Instytut Meteorologii i Gospodarki Wodnej nie prowadzi prognoz długoterminowych, ale na czwartek (12.01) nie przewiduje złej jakości powietrza.
Dopuszczalny, dobowy poziom pyłu PM10 wynosi 50 µg/m3. Nie należy go mylić ze stężeniem jednogodzinnym, które jest na bieżąco podawane przez stacje monitorujące jakość powietrza.
Jak podał Główny Inspektor Ochrony Środowiska, 8 stycznia poziom informowania dla pyłu zawieszonego PM10, czyli średnie dobowe stężenie pyłu PM10 wynoszące 200 µg/m3 zostało przekroczone w Jaśle, Nowej Rudzie, Zdzieszowicach, Krakowie, Skawinie, Kielcach, Nowinach, Nowym Targu, Otwocku i Piotrkowie Trybunalskim natomiast przekroczenie poziomu alarmowego dla pyłu PM10 wynoszącego 300 µg/m3 (średnia dobowa) miało miejsce w Radomsku, Rybniku, Żywcu, Zabrzu, Częstochowie, Wodzisławiu Śląskim.

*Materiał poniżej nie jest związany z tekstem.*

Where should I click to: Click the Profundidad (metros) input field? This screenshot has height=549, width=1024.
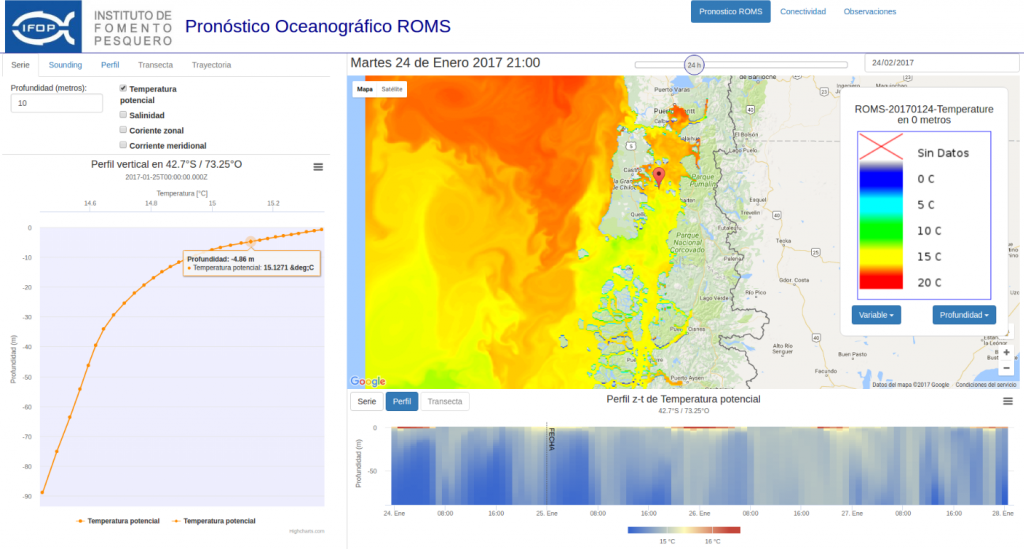(x=57, y=103)
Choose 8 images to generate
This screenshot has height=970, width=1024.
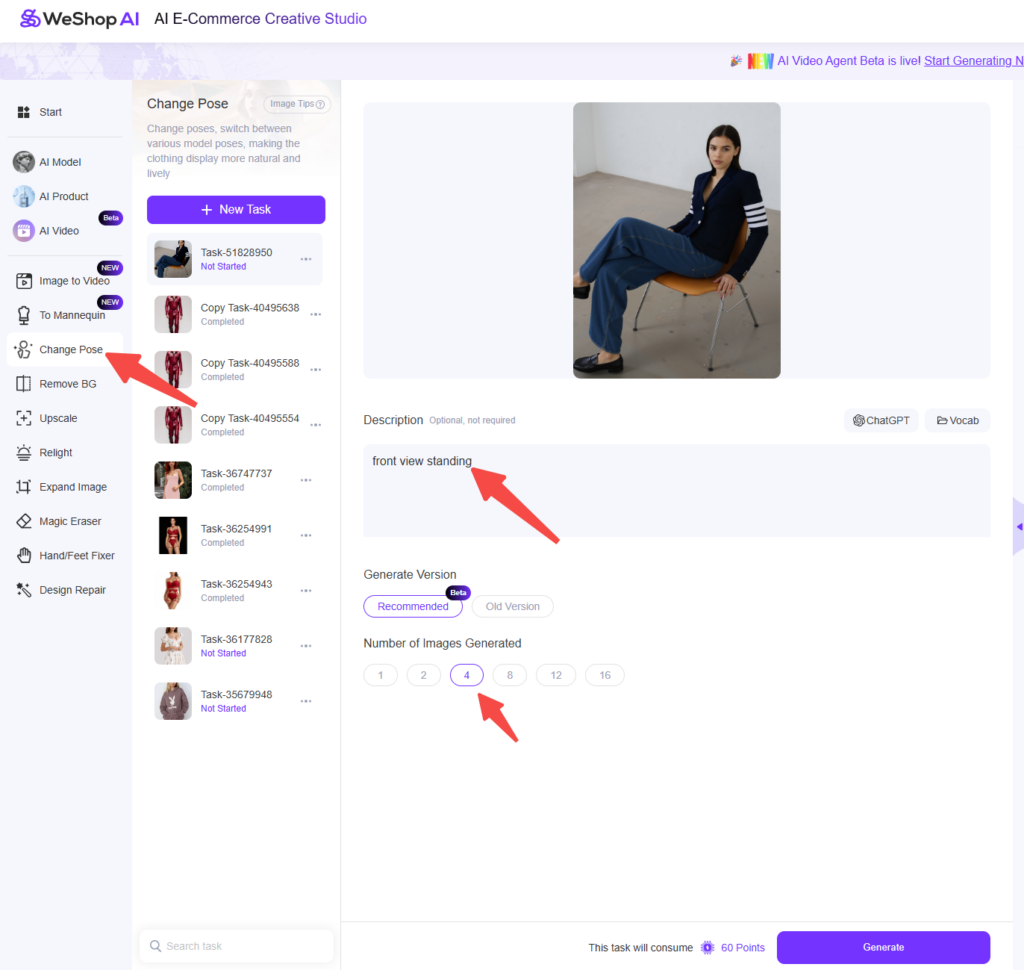[x=509, y=675]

Obecnie stężenie pyłu zawieszonego w wielu miejscach w południowej i centralnej Polski przekracza 100 µg/m3 najwyższe stężenia jednogodzinne przekraczające wartość 200 µg/m3 występują w województwach: śląskim (Zabrze, Tychy, Sosnowiec, Rybnik, Katowice, Gliwice, Dąbrowa Górnicza, Częstochowa), opolskim (Opole, Zdzieszowice, Kędzierzyn Koźle, Olesno) małopolskim (Kraków, Trzebinia, Skawina, Olkusz), dolnośląskim (Legnica, Nowa Ruda, Kłodzko) i łódzkim (Pabianice) nie należy jednak wartości godzinnych bezpośrednio odnosić do poziomu dopuszczalnego wynoszącego 50 µg/m3, ponieważ jest to wartość stężenia dobowego a nie jednogodzinnego.
Jak tłumaczy GIOS, wysokie stężenia pyłu zawieszonego w powietrzu są wynikiem niesprzyjających warunków meteorologicznych (brak wiatru, brak opadów i niska temperatura powietrza) i powiązanej z nimi wysokiej emisji ze źródeł komunalnych (indywidualne kotły grzewcze, kominki) w środkowej i południowej Polsce.
Według GIOS znacząca poprawa jakości powietrza jest spodziewana wraz we wzrostem prędkości wiatru sprzyjającej rozprzestrzenieniu się zanieczyszczeń od dnia 11 stycznia (godz. 3-6 rano). Około godz. 12 w środę na większości obszaru kraju będzie dominował wiatr o prędkości 5-8 m/s, w tym samym czasie na północy i na zachodzie kraju będzie występował wiatr o prędkości 8-11 m/s, a nawet w województwie dolnośląskim miejscami będzie występował wiatr z prędkością do 14 m/s co powinno znacząco obniżyć stężenia zanieczyszczeń.